▸ **Instructions for the task**
Start to finish, print the data below exactly, without the images.

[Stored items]
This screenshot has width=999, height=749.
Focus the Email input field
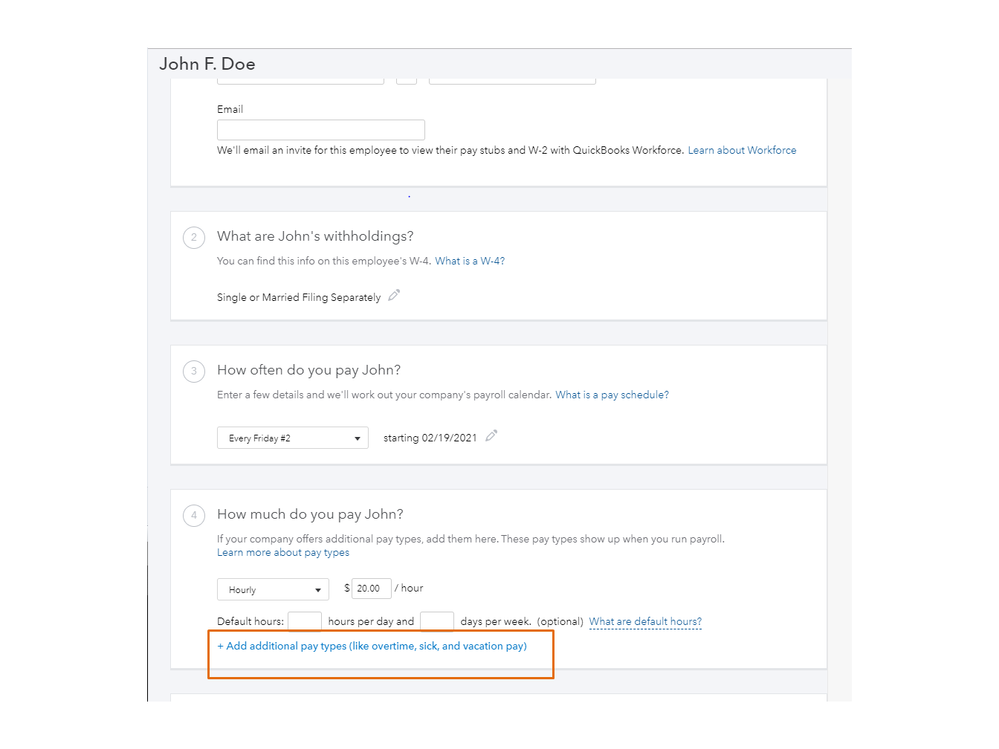point(320,130)
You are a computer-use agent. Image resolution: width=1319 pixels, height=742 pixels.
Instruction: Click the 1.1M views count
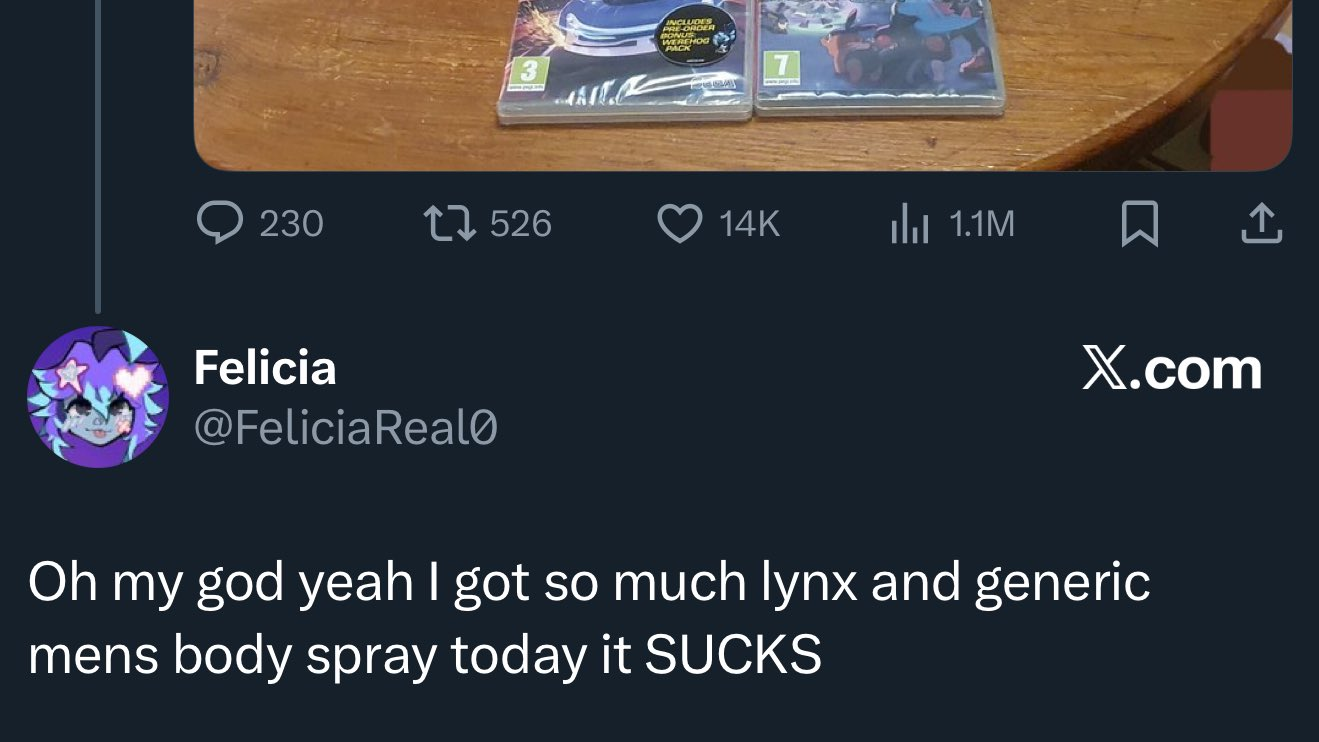(x=981, y=224)
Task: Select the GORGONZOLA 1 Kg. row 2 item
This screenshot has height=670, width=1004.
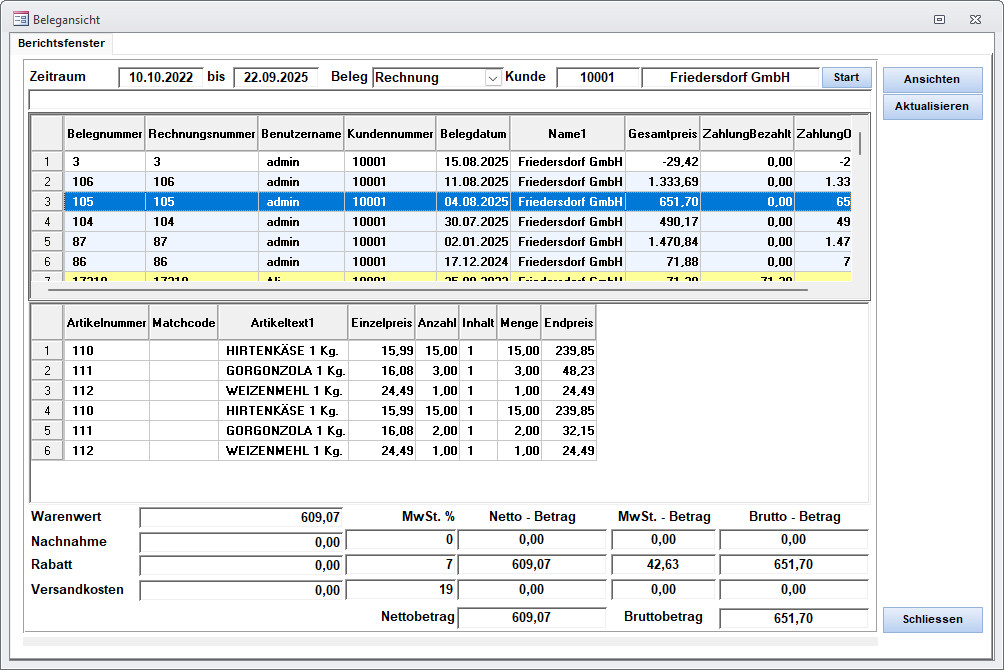Action: click(283, 370)
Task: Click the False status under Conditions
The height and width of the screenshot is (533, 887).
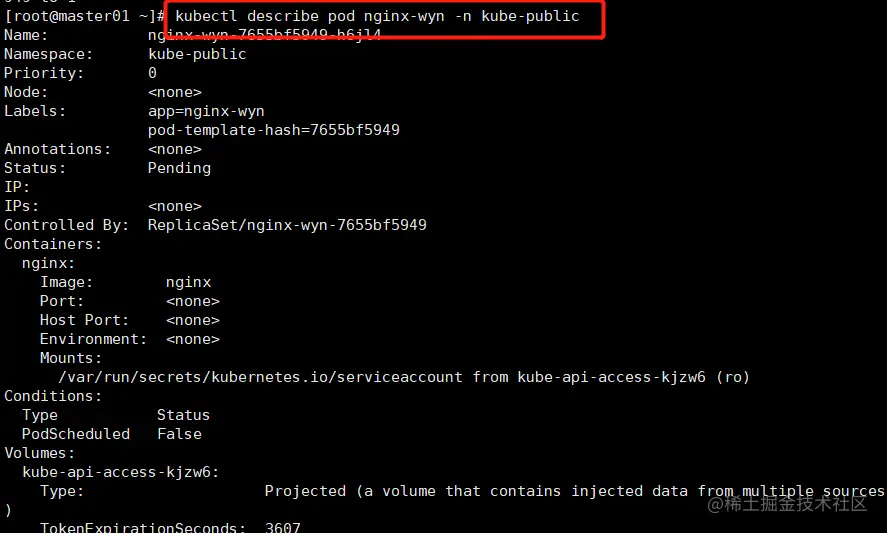Action: [x=179, y=434]
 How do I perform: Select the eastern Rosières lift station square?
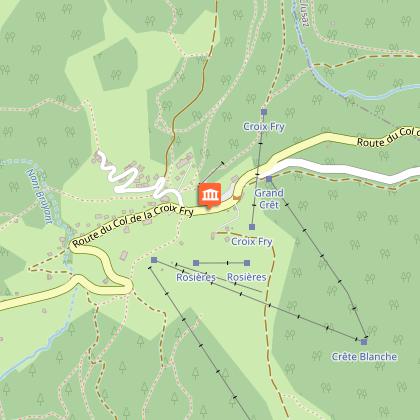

▸ **Worked solution**
This screenshot has width=999, height=749.
Focus the Email input field
point(320,130)
You are a computer-use agent. Image resolution: width=1319 pixels, height=742 pixels.
Instruction: Click the 1.1M views count
(x=981, y=224)
Task: Select the GORGONZOLA 1 Kg. row 2 item
This screenshot has height=670, width=1004.
Action: click(283, 370)
Task: Click the False status under Conditions
The height and width of the screenshot is (533, 887).
Action: [x=179, y=434]
 How do I perform: Select the eastern Rosières lift station square?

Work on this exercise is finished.